By those measures, the shop advertising the Corvette’s lien sale — Advance Auto Electric — deserves a second look. Based in Lancaster, a desert city in the northernmost part of Los Angeles County, it advertised 18 vehicles for lien sale between September 2024 and October 2025, including three Range Rovers, a BMW M8, a Mustang GT, and a diesel Ford F-250. The Valley News Group, which publishes titles including the Calabasas Enterprise and the Valley Vantage — community papers some 50 miles south of Lancaster — published lien sale ads for 132 unique vehicles in 2025, up from 84 in 2024.
At least two finance companies have sued Advance Auto Electric and its owner, Haik Agadzhanyan, personally. Krugliak brought one case, after the shop attempted to auction a leased 2024 Toyota Tundra it valued at "$4,000 or less" — the threshold that skips DMV approval — while billing $6,090 in storage. Toyota's filing valued the truck at $46,480. TD Bank sued over a 2022 Ford Bronco, which was advertised in the Valley News Group papers. The lawsuits and disputed valuations do not establish that Advance Auto Electric or Agadzhanyan engaged in fraud. But they add to a pattern of unusual and contested lien-sale activity involving the shop. When reached by phone, Agadzhanyan declined to comment.
A rare criminal case
In Houston this spring, an auto-crimes task force raided a shop called Pure Performance, where, police say, owner Talal Obeid moved stolen and rented luxury cars out of California using fraudulent mechanic's liens — in one case claiming $60,000 in repairs on a near-new Mercedes. Investigators seized nine cars and more than $900,000 in assets and charged Obeid with a felony.

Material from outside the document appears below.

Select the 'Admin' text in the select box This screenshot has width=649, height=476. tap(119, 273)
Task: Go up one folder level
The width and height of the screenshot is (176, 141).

Cases like that are the exception. More often, Steier says, a lender's complaint gets filed away as a private contract dispute rather than a crime. "This isn't a civil dispute," he says. "This is somebody intentionally defrauding a lender." Part of his job now is making that case to police and prosecutors.
In California, reform has centered on the money. After CalMatters reported that the DMV had collected more than $8 million since 2016 from lien-sale cars that sold for more than what was owed — surplus the agency keeps when owners aren't notified to claim it — legislators introduced a 2026 bill to require that notification. As it stands, the agency that oversees lien sales also profits from them.
Contacted with questions about how it oversees lien sales, a California DMV spokesperson said the department couldn't respond by the deadline and pointed us to its website.
Too late to stop the sale
Krugliak's best defense is speed: the moment a lender calls, he sues and serves the DMV, putting a hold on the title — a "Vehicle License and Title (VLT) stop" — before the sale can close. Done in time, the title can't be washed. But the car has often already been sold to someone who knew nothing; the hold simply means they can't get the title to what they paid for. "We'll get a call from some random Joe," he says: "I just bought this car and I can't take title to it."
The Corvette, meanwhile, is on the road somewhere. After it surfaced in that legal notice, it slipped back into the ordinary used-car market — and this time the paperwork was clean. The title passed through Carvana, the online used-car retailer, which said it bought the Corvette directly from an individual — not from the lien sale — and sold it, for cash, to another. That is the system working as designed. A car that vanished on a single $2,779 payment re-entered the world with a clean title and an owner who did nothing wrong.
"Why go and get a gun and rob a bank?" Steier says. "Why not just take a vehicle, shuffle the paperwork, and make hundreds of thousands of dollars?"